• [What to work on]:
1. In the post on memory leaks from inner classes, after roughly how many created instances does the OutOfMemoryException appear once the Outer constructor parameter is changed to 100000?
2. Reproduce word for word the part of the post on memory leaks from inner classes that runs from "How to create" up to and including "not cleaned up.".

• [Text provided]:
═══

How to create Memory Leaks by using Inner Classes.

The most recent Java Specialists Newsletter finally convinced me to start this post that I was having in mind for quite some time.

One of the really huge advantages of Java is that you almost do not have to care about cleaning up your memory as the Garbage Collector usually does this for you as soon as Objects are no more referenced. Usually this works really really well so that you really don’t have to care about annything! But maybe once in a while you may be observing something like a memory leak. Some people then call the Garbage explicitly – which is usually just a bad idea and possibly also doesn’t help either so that the “leak” remains. The better solution in this case would be profiling so that you can see why some classes are not cleaned up.

A nice source for memory leaks can be the use of anonymous inner classes. Assume the following class where you want to compute s.th and return a Result-Object which derives from an Interface:

interface Result{}
class Outer {
    int[] data = null;
    public Outer(int s) { data = new int[s]; }
    Object getResult() { return new Result(){}; }
}

So if you call new Outer(1).getResult(), you will still have an instance of Outer in memory even though you did not keep an explicit reference. As explained in the Java Specialists Newsletter, each instance of an anoymous inner class always keeps a reference to the outer class! This is not a big deal as long as

  • you don’t keep a lot of data in the Outer instance or
  • if the lifetime of the Result object is not long or
  • if you won’t create a lot of results anyways.

Let’s have an example. If you execute

ArrayList l = new ArrayList();
int i = 0;
while(true){
    l.add(new Outer(0).getResult());
    System.out.println(i++);
}

with the above classes without memory constraints (-Xmx), this will run for quite some time because you are only holding 2 class references (Outer, Result) 1 field (the emtpty data array) and an implicit reference from Result to Outer. Which makes a total of 48 bytes on my Win7 64bit machine (according to this measurement).

Now change the parameter in the constructor of Outer from 0 to 100000 and execute the code again. In my case I am getting an OutOfMemoryException after a bit more than 2000 created instances as now suddenly each iteration consumes 400.048 bytes (48 bytes as before + 100.000*4 bytes for the int-array) even though we only keep the explicit reference to the Result objects!

═══

• [Input data]:
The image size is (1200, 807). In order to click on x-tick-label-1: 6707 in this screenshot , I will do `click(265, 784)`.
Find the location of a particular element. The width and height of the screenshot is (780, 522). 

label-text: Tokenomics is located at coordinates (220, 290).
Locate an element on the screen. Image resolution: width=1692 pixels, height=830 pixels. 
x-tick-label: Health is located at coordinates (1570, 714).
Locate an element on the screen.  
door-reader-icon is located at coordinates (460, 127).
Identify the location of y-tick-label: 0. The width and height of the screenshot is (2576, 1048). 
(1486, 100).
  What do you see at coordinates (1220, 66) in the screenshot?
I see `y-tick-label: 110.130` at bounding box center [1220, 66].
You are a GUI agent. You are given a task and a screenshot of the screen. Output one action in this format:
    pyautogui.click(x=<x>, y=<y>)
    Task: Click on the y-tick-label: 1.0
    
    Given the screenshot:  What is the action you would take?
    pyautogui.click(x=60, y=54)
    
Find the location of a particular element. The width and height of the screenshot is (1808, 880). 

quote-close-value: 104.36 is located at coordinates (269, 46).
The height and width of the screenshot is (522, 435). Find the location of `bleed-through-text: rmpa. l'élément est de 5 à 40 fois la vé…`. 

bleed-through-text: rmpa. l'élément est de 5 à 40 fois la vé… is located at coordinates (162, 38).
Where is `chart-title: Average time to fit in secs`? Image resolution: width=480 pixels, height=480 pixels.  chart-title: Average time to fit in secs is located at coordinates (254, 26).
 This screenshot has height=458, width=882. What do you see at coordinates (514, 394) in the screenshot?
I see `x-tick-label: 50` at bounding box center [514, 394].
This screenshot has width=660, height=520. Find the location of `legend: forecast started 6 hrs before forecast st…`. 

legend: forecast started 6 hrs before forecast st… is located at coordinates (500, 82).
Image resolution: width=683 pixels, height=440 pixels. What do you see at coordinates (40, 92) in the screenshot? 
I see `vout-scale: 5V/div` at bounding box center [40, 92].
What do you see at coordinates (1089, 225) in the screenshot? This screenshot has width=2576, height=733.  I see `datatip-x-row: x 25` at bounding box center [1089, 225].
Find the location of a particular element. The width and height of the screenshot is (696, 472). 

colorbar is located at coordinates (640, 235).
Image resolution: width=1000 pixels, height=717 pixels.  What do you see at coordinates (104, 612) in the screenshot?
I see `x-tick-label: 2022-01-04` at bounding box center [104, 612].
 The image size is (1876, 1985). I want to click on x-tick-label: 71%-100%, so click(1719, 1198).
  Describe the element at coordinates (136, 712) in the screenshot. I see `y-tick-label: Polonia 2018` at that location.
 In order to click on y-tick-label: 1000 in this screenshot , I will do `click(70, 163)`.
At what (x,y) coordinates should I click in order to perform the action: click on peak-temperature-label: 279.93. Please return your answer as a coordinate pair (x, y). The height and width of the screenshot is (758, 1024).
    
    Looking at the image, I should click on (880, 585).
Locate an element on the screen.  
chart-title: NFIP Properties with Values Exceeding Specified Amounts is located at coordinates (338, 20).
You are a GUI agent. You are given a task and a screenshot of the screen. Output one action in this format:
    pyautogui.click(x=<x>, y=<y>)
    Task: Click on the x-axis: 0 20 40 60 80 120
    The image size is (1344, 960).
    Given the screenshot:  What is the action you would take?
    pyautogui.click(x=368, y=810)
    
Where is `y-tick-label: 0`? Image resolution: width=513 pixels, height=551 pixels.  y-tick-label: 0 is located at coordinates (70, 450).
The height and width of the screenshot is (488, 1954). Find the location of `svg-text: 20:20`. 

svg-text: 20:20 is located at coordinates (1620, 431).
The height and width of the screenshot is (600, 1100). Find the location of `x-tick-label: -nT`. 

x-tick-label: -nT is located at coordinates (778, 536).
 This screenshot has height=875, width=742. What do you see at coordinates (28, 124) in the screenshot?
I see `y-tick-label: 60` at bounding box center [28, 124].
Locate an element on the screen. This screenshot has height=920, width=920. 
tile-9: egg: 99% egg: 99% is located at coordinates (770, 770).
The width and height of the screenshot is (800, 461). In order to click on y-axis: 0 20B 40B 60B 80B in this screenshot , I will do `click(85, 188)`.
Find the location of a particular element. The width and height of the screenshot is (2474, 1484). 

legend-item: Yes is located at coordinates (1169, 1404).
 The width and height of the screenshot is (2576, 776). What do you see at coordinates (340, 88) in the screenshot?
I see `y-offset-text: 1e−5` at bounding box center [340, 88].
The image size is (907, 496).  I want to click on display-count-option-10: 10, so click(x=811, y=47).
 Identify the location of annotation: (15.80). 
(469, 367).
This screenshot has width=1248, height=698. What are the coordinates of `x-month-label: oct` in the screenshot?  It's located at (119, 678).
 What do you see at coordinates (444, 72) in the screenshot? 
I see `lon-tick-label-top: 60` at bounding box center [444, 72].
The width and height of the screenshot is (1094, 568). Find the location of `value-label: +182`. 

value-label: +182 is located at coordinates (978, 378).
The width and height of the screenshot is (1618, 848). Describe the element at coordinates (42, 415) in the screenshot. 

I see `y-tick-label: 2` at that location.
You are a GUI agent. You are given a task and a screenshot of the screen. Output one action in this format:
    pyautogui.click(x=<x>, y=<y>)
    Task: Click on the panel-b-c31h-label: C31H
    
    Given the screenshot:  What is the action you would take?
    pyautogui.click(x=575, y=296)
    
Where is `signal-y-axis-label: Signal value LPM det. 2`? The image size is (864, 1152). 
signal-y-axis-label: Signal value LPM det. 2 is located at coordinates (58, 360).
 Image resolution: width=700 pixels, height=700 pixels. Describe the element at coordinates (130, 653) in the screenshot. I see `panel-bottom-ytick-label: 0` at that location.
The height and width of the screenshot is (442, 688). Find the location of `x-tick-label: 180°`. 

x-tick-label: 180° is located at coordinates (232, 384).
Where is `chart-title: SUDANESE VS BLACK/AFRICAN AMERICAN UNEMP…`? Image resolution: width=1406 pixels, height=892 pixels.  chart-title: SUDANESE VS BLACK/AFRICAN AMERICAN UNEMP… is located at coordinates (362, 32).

═══

• [Results of the exercise]:
1. After a bit more than 2000 created instances.

2.
How to create Memory Leaks by using Inner Classes.

The most recent Java Specialists Newsletter finally convinced me to start this post that I was having in mind for quite some time.

One of the really huge advantages of Java is that you almost do not have to care about cleaning up your memory as the Garbage Collector usually does this for you as soon as Objects are no more referenced. Usually this works really really well so that you really don’t have to care about annything! But maybe once in a while you may be observing something like a memory leak. Some people then call the Garbage explicitly – which is usually just a bad idea and possibly also doesn’t help either so that the “leak” remains. The better solution in this case would be profiling so that you can see why some classes are not cleaned up.